Dataset Splits No The paper mentions using subsets of the ImageNet training set for various purposes (e.g., '1000 clean images sampled from one of each of the 1000 Image Net classes' or '12k images from the Image Net training set' for model tuning), but it does not specify explicit training/validation/test splits (e.g., percentages or counts) for the data collected in their own experiments to allow for reproducibility of data partitioning.

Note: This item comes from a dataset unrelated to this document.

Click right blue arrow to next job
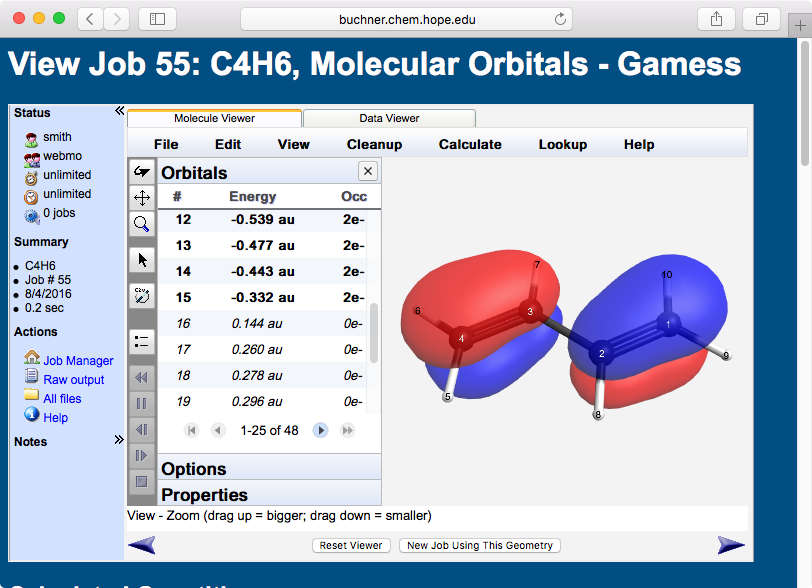Image resolution: width=812 pixels, height=588 pixels. pos(731,545)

Hardware Specification No The paper mentions specific hardware for data collection (e.g., "99-channel Utah arrays... implanted in anterior and central IT (Blackrock Neurotech)"), but it does not specify any hardware details (like GPU/CPU models or memory) used for running the computational models, training, or analysis.
Software Dependencies No The paper mentions software components like "Res Net50", "AT-Res Net50", "AT-Wide Res Net50-4", and refers to "PGD" for optimization and "Robustness (python library)" (Engstrom et al., 2019a). However, it does not provide specific version numbers for any of these software dependencies, programming languages, or libraries.
Experiment Setup Yes We found the best baseline model is an adversarially pre-trained Image Net model AT-Res Net50 (l2ϵ = 2) that is linearly-mapped with channel-factorized weights from layer 4.0 to a 21 dimensional output layer to model the IT neural sites... Using this randomly mapped baseline model, we optimize attack images independently for each model neuron using PGD with random starts, 100 steps and step size=ϵ/3... we perform 250 steps of projected gradient descent first with a ball of radius 2ϵ and finally with one of radius ϵ. The visual stimuli are presented 8 degrees over the visual field for 100ms followed by a 100ms grey mask as in a standard rapid serial visual presentation (RSVP) task.